Director John S Robertson’s sentimental 1933 RKO Radio Pictures black and white drama One Man’s Journey stars Lionel Barrymore as Eli Watt, a canny, but selfless old doctor who returns to his sleepy hometown from a career in New York and sorts out the emotional and medical problems of its inhabitants.
He raises his son Jimmy (Buster Phelps at age six, then Joel McCrea as an adult), as well as Letty (Dorothy Jordan), a baby whose mother has died in childbirth. He does good in the town, although he does not achieve his life’s wider ambitions.
One Man’s Journey is a slight but well-produced melodrama with a strong moral element to it, typical of RKO’s attitudes in the 30s. Superior acting and direction lift this above the level of the average American small-town story.
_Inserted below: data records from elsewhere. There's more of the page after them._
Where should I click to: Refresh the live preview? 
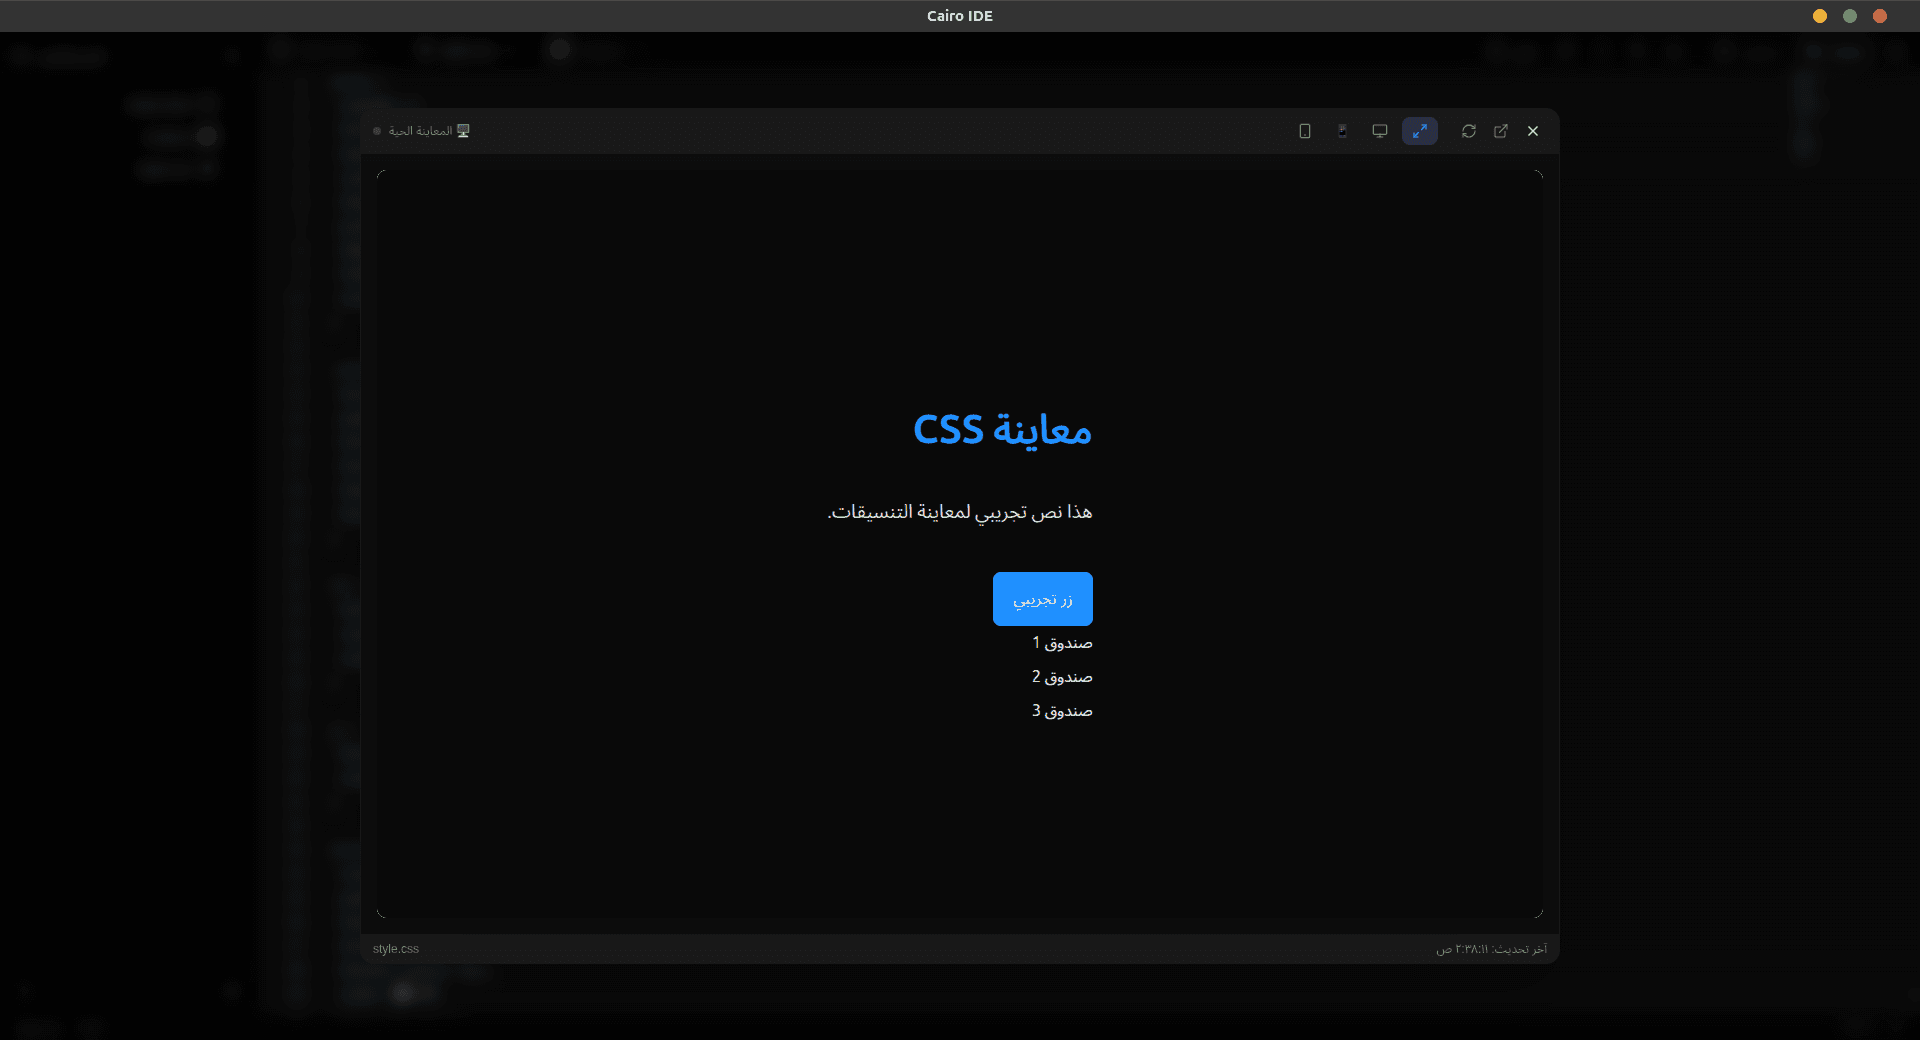point(1468,131)
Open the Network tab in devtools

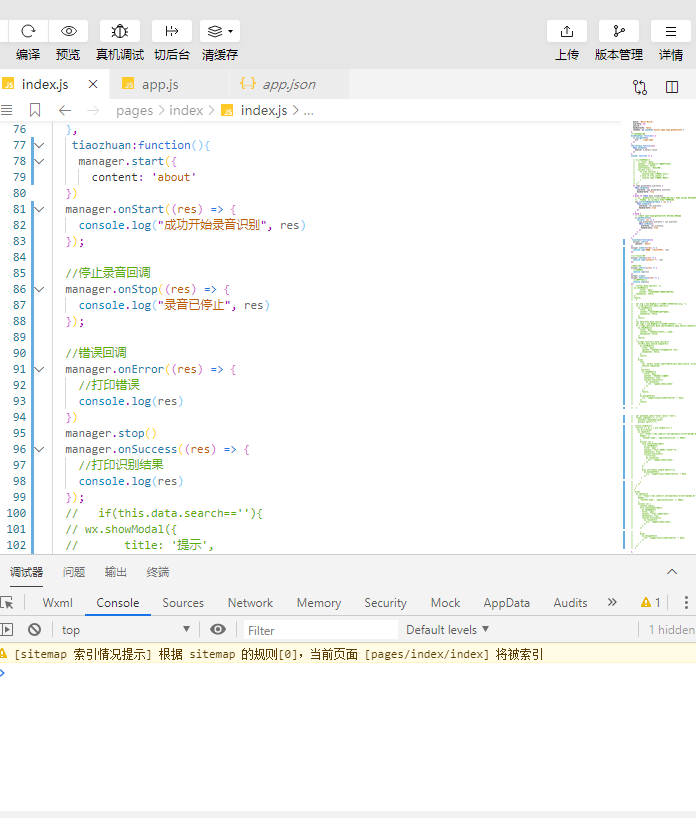coord(250,603)
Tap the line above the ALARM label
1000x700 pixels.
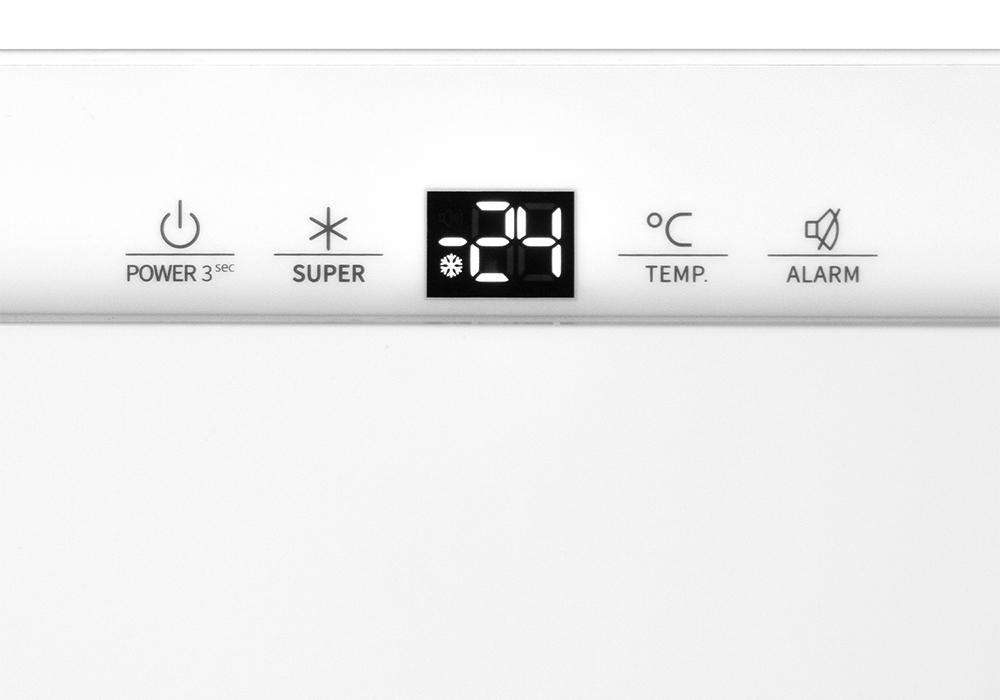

Barrymore acts impressively and grounds the piece in crusty reality, in one of the eight (!) films he starred in that busy year for him of 1933. He joined Metro-Goldwyn-Mayer in 1926 and was MGM boss Louis B Mayer’s favourite actor, though this is made by RKO Radio Pictures. He remained a contract player with MGM for nearly 30 years until his death in 1954, though, as here, he occasionally was loaned out.
Also in the cast are May Robson as feisty volunteer housekeeper Sarah, Dorothy Jordan, Joel McCrea, Frances Dee as Joan Stockton, David Landau, James Bush, Buster Phelps, Oscar Apfel, Samuel S Hinds and Hale Hamilton.
The screenplay is by Lester Cohen and Samuel Ornitz, based on the story Failure by Katharine Haviland-Taylor.
It is remade in 1938 as A Man to Remember.
Joel McCrea was married to Frances Dee from 1933 till his death in 1990. They met on the set of the 1933 film The Silver Cord, had a whirlwind courtship and were married later that same year.